<<<<
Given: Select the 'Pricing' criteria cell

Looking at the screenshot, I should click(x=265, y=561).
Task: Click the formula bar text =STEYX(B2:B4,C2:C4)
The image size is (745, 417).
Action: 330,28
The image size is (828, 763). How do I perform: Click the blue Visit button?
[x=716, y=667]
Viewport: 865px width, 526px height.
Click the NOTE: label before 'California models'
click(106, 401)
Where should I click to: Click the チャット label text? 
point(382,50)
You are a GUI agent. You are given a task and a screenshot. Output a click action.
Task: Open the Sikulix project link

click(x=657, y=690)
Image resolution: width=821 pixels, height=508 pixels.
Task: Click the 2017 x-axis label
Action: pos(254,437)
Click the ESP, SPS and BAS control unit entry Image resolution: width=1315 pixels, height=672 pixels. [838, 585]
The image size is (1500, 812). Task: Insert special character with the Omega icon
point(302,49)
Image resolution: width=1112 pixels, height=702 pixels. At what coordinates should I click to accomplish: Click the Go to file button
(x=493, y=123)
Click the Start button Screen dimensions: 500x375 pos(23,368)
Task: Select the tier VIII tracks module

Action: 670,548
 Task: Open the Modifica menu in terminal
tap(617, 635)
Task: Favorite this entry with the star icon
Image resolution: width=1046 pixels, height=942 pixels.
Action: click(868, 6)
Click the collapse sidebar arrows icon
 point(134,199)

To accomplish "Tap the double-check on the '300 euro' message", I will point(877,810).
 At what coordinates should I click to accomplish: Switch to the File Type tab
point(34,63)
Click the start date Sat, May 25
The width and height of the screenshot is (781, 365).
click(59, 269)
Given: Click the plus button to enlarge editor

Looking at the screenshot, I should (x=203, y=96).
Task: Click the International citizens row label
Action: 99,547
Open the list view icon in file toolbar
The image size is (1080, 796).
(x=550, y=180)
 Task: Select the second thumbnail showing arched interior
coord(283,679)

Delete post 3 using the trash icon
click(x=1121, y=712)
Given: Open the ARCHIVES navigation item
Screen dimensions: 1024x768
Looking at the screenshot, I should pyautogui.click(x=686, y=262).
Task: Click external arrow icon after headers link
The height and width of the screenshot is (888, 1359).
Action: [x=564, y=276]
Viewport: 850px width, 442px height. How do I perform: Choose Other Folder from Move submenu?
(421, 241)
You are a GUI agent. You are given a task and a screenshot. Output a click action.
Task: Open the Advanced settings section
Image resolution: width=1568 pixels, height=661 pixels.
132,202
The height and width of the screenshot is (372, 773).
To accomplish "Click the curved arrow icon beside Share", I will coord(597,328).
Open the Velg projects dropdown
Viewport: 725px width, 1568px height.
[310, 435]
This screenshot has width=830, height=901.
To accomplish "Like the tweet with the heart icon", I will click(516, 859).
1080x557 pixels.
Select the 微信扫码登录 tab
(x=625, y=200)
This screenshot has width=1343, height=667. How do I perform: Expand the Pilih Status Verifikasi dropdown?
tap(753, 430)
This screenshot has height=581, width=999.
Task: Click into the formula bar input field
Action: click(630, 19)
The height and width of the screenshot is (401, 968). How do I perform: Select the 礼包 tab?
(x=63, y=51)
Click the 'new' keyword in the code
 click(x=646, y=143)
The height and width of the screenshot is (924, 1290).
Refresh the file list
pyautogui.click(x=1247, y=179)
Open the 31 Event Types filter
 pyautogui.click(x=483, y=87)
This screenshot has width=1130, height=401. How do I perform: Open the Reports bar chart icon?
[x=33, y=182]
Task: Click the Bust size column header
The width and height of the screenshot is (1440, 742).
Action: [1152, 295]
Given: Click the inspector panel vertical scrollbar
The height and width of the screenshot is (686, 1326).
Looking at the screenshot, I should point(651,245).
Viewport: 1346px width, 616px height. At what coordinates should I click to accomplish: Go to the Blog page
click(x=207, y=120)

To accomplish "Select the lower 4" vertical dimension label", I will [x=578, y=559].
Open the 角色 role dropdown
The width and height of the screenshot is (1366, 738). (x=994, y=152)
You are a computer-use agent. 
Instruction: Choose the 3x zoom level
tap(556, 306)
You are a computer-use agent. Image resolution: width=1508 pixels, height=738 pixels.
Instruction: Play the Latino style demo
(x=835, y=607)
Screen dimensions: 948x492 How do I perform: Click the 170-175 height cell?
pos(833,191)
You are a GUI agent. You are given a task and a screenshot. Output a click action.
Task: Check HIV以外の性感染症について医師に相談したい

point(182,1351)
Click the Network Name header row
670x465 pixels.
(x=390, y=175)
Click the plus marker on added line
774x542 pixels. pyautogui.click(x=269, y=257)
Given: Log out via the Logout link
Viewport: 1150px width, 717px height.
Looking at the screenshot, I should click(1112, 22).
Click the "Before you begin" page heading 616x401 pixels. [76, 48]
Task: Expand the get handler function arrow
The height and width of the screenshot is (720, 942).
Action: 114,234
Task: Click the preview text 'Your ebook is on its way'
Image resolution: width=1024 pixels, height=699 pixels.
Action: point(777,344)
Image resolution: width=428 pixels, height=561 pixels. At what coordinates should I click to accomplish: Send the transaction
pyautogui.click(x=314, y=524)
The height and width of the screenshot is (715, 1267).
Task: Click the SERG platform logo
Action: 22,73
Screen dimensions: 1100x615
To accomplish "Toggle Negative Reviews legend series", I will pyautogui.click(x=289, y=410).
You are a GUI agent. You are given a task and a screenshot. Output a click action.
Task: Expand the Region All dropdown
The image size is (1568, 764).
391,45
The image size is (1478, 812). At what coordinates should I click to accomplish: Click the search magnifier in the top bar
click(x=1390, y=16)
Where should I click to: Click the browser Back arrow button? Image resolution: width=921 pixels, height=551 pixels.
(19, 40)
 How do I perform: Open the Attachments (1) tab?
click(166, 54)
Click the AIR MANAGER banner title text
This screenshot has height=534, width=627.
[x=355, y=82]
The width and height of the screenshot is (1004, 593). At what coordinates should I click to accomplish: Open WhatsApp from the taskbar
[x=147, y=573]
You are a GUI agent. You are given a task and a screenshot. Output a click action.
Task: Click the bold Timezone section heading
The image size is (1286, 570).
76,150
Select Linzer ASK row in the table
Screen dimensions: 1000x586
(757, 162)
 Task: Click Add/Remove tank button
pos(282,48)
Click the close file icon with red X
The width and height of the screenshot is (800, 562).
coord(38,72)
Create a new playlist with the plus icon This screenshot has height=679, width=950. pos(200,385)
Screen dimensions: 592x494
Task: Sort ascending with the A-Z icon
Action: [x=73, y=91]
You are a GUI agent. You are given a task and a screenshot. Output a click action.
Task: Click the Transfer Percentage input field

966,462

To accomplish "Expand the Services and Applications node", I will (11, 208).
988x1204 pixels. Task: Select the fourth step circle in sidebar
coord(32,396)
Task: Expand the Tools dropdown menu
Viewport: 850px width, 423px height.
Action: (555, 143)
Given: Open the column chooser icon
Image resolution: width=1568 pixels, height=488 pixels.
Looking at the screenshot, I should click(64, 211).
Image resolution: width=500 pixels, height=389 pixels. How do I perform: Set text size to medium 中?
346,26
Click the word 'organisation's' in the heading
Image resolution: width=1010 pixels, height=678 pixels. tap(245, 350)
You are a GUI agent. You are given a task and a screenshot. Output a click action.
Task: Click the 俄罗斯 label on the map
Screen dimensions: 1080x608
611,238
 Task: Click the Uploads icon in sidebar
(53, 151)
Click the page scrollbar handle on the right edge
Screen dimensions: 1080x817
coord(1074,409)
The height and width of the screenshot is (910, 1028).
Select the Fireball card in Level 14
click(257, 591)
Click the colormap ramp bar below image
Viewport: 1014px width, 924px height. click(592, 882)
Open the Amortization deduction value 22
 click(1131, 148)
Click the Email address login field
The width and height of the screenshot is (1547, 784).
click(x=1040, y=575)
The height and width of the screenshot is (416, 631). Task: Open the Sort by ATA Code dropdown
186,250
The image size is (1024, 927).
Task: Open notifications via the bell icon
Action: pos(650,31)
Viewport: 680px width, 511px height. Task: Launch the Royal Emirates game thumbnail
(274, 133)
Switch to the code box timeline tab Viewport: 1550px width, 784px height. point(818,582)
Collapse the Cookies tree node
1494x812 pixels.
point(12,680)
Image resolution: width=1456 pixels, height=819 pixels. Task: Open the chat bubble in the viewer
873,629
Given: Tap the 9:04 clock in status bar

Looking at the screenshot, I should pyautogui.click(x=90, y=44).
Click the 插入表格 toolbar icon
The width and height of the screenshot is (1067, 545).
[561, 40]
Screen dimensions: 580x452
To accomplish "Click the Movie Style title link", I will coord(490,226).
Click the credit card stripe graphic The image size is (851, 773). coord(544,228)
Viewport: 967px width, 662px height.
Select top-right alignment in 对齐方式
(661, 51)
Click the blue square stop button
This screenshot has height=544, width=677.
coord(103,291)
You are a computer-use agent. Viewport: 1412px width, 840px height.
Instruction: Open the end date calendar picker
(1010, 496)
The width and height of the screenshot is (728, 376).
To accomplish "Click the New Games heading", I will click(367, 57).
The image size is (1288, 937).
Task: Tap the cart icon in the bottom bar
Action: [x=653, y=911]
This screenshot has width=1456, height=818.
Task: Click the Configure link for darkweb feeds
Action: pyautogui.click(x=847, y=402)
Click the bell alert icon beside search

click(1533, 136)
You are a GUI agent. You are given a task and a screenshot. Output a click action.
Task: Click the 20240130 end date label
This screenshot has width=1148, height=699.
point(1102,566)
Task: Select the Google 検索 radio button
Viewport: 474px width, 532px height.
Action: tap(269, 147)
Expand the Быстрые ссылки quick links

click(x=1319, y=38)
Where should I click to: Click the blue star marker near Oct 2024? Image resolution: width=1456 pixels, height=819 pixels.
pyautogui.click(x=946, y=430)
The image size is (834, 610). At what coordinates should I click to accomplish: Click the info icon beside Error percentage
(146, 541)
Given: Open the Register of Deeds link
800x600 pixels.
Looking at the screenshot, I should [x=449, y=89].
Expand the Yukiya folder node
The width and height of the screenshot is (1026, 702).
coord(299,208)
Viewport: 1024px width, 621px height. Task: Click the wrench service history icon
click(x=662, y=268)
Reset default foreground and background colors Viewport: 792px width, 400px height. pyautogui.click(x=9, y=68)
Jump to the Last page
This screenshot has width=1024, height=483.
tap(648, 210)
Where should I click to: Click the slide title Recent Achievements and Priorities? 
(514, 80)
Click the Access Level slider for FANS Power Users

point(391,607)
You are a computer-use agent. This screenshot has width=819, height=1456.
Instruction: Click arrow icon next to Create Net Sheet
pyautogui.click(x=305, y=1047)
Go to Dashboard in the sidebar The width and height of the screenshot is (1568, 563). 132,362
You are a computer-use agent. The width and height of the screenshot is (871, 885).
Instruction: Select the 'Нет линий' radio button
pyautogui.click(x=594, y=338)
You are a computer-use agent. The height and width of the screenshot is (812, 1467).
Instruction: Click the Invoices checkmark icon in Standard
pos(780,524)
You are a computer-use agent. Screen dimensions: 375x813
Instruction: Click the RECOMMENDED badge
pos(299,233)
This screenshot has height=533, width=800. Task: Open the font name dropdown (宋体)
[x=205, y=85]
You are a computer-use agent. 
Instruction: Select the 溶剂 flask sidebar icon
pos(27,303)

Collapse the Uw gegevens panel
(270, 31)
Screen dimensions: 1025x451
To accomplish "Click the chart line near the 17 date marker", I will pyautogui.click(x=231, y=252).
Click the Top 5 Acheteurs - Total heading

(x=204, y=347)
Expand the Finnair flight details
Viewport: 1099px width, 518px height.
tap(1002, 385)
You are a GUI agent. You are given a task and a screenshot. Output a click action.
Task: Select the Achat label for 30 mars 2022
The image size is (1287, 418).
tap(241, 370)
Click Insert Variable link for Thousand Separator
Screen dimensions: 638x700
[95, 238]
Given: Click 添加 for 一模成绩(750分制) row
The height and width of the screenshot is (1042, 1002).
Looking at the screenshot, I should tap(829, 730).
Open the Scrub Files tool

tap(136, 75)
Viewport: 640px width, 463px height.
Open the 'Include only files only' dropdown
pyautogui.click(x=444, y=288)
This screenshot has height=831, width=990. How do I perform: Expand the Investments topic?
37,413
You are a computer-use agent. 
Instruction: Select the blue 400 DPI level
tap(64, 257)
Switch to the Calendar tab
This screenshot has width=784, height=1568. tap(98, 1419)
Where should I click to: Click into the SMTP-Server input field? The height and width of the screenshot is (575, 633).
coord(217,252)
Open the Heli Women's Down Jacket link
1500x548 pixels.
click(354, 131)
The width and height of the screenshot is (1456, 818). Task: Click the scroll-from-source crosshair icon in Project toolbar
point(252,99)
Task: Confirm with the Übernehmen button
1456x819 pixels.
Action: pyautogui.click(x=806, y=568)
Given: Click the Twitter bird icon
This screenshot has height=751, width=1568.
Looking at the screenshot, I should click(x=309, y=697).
>>>>
Task objective
Using the listing, copy every line where the word "computer" shows up.

Solved exercise
You are a computer-use agent. 
You are a computer-use agent. Image resolution: width=1508 pixels, height=738 pixels.
You are a computer-use agent. Viewport: 1412px width, 840px height.
You are a computer-use agent. This screenshot has width=819, height=1456.
You are a computer-use agent. The width and height of the screenshot is (871, 885).
You are a computer-use agent. The height and width of the screenshot is (812, 1467).
You are a computer-use agent. Screen dimensions: 375x813
You are a computer-use agent. 
You are a computer-use agent. 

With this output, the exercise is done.